The CRA requires any hardware or software product with digital elements sold in the EU to meet mandatory cybersecurity requirements throughout its lifetime, from design through to end-of-support. It affects device makers, software publishers, and importers worldwide.Source: European Commission CRA proposal
When does the Cyber Resilience Act come into force?
The CRA was adopted in March 2024. After a 36-month transition period for most product categories, compliance will be required from approximately late 2027.Source: European Parliament CRA timeline
Does the Cyber Resilience Act apply to open source software?
Open source software developed commercially is covered. Purely voluntary open source contributions are largely excluded, though the final carve-out provisions were heavily debated during the legislative process.Source: EU CRA open source provisions
How does the CRA relate to NIS2 and the AI Act?
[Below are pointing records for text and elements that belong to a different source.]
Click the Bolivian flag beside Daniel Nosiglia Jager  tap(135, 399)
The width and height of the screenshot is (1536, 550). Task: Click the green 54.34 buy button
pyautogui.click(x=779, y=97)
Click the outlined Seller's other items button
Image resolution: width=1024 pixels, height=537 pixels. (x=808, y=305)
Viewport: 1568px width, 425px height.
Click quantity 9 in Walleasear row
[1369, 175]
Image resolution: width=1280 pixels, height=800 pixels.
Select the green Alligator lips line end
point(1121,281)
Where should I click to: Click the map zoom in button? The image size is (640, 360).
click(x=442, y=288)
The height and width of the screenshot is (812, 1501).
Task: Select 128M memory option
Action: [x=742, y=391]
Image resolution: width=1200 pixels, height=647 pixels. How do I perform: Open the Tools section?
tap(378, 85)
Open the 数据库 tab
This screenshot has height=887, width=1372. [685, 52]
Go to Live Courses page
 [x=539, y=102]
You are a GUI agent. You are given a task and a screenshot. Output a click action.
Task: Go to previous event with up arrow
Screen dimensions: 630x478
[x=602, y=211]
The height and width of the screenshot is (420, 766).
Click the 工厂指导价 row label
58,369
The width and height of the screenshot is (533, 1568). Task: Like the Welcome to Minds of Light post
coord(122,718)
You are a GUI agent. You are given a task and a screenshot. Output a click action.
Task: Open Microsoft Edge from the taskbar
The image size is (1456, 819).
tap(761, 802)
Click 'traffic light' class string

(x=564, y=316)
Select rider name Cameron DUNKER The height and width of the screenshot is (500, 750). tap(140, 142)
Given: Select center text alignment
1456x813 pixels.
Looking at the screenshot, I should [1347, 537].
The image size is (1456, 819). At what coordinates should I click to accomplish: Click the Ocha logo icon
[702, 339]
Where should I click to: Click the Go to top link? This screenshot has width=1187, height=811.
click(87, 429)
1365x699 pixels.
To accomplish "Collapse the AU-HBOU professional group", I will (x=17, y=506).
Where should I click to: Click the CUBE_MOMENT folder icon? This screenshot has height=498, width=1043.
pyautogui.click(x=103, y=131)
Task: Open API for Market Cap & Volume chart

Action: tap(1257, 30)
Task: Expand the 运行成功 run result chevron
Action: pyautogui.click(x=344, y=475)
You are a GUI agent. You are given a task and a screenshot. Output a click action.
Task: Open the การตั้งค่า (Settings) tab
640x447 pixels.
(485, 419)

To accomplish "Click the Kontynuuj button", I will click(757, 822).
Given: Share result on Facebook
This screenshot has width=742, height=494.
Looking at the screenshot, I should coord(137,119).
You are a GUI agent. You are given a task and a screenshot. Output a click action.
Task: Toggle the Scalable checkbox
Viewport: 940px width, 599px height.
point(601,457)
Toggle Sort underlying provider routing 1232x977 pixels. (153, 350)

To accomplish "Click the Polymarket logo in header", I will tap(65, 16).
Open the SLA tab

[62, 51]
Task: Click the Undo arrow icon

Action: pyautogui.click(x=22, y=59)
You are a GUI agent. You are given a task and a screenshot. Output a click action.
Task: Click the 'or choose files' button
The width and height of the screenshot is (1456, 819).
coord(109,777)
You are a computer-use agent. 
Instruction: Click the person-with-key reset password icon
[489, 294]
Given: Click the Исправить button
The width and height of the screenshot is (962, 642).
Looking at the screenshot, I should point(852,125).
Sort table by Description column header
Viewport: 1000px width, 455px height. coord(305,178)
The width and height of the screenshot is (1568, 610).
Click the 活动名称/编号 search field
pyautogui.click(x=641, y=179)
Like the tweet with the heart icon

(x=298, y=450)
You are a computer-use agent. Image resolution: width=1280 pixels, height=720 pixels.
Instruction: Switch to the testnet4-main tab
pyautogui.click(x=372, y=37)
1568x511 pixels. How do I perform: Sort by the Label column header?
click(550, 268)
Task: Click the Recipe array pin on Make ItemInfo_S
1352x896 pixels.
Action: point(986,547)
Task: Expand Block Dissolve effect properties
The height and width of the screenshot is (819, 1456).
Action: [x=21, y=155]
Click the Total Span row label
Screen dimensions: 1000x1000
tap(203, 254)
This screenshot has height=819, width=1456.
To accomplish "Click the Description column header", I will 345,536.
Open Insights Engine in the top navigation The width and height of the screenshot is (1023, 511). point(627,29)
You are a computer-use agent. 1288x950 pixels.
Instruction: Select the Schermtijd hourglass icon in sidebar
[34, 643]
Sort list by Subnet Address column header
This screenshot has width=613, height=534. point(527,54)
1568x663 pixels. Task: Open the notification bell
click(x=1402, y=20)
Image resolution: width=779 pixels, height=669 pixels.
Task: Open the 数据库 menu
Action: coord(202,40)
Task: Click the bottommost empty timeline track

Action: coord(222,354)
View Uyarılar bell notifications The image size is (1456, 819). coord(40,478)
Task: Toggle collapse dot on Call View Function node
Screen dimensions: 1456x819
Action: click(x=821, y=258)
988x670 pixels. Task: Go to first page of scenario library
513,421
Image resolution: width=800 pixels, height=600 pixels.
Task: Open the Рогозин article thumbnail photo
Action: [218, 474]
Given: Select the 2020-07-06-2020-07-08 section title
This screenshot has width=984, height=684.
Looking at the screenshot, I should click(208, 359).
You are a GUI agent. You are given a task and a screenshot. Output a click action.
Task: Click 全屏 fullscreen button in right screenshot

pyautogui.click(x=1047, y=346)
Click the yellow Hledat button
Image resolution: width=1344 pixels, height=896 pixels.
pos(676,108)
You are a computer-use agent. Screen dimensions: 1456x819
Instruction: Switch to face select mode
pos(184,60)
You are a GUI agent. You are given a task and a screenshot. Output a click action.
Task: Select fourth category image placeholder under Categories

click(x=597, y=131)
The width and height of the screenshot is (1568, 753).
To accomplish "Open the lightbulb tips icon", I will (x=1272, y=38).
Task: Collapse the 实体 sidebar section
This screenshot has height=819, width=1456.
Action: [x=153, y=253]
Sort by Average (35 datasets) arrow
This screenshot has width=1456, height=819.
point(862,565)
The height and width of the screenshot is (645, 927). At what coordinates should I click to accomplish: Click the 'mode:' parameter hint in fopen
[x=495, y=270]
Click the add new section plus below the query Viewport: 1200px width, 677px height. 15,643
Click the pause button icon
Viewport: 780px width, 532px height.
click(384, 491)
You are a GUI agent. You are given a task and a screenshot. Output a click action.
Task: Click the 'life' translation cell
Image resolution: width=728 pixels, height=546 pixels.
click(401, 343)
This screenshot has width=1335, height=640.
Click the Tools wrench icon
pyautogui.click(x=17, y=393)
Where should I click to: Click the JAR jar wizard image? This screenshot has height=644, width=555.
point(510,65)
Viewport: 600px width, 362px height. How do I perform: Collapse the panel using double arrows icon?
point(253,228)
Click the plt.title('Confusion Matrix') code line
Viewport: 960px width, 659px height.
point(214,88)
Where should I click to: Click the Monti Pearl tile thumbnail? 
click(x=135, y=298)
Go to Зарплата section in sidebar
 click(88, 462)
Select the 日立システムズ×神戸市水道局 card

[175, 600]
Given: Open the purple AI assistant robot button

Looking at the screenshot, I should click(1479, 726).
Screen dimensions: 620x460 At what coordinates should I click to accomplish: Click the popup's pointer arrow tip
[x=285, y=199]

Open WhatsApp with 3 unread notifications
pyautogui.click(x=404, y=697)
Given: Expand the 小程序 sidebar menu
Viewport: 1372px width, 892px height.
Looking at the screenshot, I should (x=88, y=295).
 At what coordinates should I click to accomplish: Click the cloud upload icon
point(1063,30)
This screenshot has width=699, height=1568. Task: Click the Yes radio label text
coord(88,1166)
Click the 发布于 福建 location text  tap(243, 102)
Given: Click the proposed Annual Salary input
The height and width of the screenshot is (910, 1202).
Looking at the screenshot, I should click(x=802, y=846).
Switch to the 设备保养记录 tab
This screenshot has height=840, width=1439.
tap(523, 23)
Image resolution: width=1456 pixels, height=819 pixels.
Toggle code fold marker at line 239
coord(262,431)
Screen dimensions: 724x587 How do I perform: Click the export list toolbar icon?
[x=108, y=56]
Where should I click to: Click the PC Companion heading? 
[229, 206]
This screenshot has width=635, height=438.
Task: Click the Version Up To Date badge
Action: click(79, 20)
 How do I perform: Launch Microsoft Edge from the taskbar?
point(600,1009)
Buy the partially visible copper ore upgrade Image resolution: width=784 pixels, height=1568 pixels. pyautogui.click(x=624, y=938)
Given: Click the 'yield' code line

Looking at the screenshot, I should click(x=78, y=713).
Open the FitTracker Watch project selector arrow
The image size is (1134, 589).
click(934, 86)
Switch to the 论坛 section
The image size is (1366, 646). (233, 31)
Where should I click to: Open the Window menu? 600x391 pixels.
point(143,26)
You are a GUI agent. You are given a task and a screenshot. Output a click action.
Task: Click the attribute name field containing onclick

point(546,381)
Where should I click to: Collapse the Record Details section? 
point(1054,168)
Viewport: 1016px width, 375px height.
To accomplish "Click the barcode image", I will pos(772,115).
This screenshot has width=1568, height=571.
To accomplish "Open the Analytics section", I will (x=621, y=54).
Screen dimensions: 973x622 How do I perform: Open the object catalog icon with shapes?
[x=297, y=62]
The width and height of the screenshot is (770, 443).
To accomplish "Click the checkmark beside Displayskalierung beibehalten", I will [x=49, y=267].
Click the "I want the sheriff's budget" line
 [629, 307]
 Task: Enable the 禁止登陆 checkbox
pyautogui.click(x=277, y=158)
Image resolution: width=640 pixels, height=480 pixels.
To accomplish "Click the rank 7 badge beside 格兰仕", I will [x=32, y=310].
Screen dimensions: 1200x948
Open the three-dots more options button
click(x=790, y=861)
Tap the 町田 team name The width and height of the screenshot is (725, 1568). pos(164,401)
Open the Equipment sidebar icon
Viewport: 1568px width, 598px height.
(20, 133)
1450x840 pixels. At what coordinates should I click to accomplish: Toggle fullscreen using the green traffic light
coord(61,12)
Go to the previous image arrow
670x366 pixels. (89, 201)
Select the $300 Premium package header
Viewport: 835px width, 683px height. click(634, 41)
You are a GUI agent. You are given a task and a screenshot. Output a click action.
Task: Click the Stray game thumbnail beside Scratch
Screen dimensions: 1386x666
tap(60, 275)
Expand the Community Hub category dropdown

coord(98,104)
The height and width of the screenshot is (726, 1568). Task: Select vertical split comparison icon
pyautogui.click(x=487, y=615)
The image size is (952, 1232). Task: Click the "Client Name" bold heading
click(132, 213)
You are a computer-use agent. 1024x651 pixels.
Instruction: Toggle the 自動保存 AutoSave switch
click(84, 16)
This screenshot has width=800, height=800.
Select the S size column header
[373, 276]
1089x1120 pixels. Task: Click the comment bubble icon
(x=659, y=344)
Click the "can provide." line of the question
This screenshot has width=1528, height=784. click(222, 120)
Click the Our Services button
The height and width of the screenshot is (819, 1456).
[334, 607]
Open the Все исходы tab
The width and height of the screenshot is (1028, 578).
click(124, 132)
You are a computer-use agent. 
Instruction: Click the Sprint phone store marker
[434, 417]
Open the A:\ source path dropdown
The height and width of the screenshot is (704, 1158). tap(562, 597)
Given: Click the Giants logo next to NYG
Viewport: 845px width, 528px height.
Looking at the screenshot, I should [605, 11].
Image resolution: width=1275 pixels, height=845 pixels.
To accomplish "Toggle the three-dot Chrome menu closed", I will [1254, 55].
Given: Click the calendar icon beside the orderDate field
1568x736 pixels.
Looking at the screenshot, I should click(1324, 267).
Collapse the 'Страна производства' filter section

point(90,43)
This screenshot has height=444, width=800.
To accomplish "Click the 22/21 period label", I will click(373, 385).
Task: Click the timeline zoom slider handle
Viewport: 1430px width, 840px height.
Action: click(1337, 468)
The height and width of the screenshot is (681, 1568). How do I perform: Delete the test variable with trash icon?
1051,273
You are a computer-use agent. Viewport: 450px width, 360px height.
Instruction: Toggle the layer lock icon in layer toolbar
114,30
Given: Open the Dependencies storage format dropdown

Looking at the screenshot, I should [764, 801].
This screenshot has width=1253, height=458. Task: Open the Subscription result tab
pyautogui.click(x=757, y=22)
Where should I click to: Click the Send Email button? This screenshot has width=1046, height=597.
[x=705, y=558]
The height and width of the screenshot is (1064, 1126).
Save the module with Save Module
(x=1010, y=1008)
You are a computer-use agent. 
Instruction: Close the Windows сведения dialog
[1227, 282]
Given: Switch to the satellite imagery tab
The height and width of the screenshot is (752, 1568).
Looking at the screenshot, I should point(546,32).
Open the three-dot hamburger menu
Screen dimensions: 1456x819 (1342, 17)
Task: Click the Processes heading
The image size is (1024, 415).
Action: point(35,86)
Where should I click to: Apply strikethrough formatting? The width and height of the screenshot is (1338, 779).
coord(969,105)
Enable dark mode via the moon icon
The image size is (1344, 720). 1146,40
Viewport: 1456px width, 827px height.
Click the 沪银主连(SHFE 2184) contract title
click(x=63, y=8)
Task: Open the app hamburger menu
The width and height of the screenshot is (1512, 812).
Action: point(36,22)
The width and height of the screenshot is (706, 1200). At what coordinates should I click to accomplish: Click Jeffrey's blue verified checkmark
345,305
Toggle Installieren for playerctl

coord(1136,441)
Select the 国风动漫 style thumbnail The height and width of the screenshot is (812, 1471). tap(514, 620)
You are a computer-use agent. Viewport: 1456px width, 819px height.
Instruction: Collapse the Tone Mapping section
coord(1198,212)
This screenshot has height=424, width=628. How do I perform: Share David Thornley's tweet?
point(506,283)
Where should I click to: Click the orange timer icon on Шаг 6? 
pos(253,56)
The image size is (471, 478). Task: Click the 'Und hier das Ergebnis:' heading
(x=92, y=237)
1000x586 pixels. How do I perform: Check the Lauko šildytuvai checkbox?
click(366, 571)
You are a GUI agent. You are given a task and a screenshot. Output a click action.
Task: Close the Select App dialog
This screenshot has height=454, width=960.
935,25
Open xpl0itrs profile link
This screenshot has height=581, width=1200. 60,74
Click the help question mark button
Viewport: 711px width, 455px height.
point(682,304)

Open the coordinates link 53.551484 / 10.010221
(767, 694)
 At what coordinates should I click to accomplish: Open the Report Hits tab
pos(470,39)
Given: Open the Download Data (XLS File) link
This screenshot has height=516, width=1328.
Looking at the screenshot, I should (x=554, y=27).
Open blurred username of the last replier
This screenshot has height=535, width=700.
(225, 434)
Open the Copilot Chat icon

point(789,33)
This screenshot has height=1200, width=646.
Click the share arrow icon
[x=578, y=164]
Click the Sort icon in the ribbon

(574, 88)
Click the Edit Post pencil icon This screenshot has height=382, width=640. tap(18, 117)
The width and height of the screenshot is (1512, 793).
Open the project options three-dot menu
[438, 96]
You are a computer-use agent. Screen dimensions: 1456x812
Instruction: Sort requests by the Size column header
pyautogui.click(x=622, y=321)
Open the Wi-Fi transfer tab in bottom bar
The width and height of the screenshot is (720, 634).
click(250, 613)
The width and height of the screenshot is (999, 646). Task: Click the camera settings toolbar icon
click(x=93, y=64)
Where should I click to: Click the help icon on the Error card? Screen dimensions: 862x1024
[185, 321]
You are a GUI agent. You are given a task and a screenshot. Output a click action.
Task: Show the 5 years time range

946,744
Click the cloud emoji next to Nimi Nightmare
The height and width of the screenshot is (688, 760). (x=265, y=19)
The CRA covers product security from design to end-of-life. NIS2 covers operational security for critical infrastructure operators. The AI Act covers AI system risk. All three are part of the EU's overlapping digital regulation stack.Source: European Commission digital regulation briefing

Background

The Cyber Resilience Act (CRA) was adopted by the European Parliament in March 2024, introducing mandatory cybersecurity requirements for any hardware or software product placed on the EU market that contains digital elements — including IoT devices, operating systems, and connected industrial equipment. Manufacturers must demonstrate compliance through vulnerability assessment, security-by-design principles, and five-year vulnerability disclosure obligations. The Act closes a long-standing gap in EU product-safety regulation by treating cybersecurity as a product characteristic rather than an optional add-on, and will apply from late 2027. It is a component of Europe's broader digital sovereignty framework, ensuring that connected products operating in European infrastructure meet EU-defined security standards.